The Overseer is a Christian metal band from Bentonville, Arkansas started in 2007. They released an independent EP in 2010 entitled The Overseer, and two successive studio albums with their label Solid State Records entitled We Search, We Dig (2012) and Rest and Let Go (2014).

==Background==
The band started in 2007, is from Bentonville, Arkansas.

==Music==
In January 2012, the band signed to their label Solid State Records.

===Independent albums===
The band released their eponymously titled independent album in 2010 The Overseer.

===Studio albums===
The band released their debut studio album We Search, We Dig on June 19, 2012, with Solid State. Their second studio LP entitled Rest and Let Go came out on March 4, 2014 again through Solid State.
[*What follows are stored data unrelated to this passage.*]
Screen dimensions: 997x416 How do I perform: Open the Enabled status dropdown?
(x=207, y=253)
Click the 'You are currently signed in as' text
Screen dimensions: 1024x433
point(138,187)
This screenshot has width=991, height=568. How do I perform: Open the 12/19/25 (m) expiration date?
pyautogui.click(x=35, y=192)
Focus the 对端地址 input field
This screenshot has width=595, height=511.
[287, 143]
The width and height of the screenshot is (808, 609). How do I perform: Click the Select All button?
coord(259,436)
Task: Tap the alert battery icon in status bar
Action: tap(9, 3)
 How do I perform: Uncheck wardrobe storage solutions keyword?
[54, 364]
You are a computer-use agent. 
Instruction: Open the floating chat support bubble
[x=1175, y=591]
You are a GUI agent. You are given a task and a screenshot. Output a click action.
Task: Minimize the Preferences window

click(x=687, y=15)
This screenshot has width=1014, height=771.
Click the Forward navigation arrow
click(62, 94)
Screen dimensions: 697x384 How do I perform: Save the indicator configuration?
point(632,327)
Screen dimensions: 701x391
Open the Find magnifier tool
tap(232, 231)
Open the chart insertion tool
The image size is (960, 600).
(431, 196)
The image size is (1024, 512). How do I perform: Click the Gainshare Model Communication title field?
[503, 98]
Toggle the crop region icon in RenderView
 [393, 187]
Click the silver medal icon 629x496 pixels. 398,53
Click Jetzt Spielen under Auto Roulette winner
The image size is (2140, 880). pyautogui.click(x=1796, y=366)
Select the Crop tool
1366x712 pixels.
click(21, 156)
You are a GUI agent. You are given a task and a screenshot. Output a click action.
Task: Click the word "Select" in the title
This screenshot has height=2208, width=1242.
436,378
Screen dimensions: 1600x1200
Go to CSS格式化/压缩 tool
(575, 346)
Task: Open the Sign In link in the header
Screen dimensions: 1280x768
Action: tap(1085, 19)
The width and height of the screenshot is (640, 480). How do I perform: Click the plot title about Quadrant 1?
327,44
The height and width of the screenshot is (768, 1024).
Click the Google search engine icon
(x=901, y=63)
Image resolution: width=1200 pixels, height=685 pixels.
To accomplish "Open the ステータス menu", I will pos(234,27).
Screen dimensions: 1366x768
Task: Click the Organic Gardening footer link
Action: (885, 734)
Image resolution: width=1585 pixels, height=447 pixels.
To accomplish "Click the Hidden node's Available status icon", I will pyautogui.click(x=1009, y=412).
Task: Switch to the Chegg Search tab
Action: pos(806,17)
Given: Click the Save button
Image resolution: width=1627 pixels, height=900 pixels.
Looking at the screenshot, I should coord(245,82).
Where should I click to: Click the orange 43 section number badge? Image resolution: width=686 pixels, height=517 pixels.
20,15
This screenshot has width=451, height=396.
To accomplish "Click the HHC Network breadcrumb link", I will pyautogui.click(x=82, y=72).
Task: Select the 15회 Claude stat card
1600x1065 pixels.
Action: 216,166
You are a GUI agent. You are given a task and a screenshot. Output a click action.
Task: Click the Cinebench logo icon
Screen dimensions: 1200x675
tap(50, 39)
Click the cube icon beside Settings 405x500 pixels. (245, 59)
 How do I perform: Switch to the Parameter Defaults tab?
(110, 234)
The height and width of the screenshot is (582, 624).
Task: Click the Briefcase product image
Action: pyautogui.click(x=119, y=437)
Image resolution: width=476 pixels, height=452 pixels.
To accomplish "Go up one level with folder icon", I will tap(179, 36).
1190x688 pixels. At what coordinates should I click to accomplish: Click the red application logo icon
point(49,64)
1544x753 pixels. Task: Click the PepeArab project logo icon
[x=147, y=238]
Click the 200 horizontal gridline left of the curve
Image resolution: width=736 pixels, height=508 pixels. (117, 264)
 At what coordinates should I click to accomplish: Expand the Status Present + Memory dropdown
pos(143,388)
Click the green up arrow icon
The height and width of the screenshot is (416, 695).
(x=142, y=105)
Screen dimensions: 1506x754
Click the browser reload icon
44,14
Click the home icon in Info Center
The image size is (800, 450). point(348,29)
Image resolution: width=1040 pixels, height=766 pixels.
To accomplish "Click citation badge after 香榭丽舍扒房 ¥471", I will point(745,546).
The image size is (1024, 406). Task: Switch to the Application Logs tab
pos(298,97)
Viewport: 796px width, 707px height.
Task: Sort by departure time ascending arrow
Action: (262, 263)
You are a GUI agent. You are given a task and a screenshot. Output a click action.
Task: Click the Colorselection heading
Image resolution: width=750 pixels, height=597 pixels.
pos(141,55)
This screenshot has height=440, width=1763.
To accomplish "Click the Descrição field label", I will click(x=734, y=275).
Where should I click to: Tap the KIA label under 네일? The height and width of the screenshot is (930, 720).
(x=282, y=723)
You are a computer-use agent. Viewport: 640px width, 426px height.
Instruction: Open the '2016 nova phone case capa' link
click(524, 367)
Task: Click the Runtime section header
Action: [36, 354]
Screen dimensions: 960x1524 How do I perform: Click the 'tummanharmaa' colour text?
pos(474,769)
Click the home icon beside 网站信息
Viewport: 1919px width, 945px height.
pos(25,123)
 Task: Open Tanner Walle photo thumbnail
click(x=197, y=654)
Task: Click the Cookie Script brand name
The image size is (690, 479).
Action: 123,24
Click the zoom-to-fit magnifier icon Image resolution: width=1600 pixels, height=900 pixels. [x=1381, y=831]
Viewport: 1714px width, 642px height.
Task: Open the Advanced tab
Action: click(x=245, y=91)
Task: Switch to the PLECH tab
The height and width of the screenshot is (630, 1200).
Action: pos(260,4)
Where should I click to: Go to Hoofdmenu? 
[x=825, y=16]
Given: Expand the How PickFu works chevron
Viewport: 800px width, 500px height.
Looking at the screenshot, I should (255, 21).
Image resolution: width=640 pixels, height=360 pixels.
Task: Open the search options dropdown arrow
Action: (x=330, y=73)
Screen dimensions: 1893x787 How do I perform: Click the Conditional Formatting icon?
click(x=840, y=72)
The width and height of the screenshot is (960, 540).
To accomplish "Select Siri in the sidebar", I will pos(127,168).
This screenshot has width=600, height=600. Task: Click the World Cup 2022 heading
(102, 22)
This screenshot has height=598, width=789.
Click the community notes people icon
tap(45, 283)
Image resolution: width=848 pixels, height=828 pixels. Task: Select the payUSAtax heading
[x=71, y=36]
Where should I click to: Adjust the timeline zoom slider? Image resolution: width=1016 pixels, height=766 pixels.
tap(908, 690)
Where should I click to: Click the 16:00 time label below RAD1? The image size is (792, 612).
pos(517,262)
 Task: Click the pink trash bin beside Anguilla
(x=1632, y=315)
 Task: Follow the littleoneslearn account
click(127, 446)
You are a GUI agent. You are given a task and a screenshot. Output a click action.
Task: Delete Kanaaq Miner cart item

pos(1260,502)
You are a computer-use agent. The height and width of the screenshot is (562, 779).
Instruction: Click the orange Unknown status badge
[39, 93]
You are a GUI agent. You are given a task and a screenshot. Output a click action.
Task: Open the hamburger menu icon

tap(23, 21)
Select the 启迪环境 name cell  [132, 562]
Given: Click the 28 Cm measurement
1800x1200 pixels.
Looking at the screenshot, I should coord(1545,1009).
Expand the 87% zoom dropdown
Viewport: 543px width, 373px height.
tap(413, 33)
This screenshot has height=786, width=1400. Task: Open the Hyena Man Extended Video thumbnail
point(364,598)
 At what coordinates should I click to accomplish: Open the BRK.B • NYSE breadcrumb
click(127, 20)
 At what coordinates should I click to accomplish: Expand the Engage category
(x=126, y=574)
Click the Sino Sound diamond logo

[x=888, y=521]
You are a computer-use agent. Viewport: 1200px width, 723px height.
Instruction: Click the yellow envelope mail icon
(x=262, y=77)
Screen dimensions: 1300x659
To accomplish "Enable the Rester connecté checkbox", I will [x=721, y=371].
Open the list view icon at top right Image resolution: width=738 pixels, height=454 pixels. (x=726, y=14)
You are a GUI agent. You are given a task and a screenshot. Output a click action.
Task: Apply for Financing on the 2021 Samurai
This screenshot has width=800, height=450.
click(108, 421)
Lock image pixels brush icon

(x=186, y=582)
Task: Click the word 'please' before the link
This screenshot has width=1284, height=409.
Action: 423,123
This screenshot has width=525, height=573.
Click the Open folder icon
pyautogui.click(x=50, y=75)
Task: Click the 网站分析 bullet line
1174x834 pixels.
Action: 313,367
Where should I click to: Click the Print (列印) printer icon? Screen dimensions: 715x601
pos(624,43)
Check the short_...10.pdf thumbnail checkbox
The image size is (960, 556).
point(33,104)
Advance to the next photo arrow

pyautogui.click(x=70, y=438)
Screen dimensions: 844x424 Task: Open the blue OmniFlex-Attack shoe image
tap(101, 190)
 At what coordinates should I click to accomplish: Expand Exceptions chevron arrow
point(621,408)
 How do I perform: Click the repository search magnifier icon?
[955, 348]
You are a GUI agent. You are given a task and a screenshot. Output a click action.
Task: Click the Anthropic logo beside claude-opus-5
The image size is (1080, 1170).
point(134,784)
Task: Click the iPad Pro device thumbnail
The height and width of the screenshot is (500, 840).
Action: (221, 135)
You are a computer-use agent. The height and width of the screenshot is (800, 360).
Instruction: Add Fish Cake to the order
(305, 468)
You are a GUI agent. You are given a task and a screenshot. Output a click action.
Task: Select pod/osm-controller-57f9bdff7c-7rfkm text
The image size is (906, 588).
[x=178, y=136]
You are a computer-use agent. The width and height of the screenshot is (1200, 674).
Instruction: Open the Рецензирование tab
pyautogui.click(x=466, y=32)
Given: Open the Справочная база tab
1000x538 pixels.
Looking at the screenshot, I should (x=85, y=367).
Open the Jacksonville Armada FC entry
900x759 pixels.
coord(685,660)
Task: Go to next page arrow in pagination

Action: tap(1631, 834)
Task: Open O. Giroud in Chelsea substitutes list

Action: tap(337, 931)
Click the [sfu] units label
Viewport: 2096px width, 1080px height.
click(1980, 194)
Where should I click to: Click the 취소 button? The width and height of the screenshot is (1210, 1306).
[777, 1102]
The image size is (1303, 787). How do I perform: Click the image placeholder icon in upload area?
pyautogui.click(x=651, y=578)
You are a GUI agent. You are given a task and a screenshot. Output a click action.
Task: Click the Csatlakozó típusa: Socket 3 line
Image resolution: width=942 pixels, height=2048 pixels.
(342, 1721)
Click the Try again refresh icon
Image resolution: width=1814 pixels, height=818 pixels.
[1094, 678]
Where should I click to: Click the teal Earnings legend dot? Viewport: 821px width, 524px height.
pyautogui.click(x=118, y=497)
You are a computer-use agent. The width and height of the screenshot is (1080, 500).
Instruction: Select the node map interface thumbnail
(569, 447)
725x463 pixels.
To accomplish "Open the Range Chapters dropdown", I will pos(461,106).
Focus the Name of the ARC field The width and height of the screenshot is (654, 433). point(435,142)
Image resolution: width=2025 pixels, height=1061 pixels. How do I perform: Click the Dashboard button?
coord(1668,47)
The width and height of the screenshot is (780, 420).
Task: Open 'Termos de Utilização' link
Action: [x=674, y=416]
The album charted at Nos. 44 and 47 on the Billboard Christian Albums and Heatseeker Albums charts, for the week of March 22, 2014. The song entitled "Fragile Wings" peaked at No. 14 on the Christian Rock chart for the week of April 19, 2014.

===Side Projects===
Darren King was playing guitar in the new album of the Christian alternative metal band, Project 86, Knives to the Future and became an official member soon after.

Abishai Collingsworth played live for a Christian death metal band, Becoming the Archetype, and is currently playing with the Christian post-hardcore band, Wolves at the Gate.

Bradley Riggs also performed live with Becoming the Archetype with Abishai Collingsworth.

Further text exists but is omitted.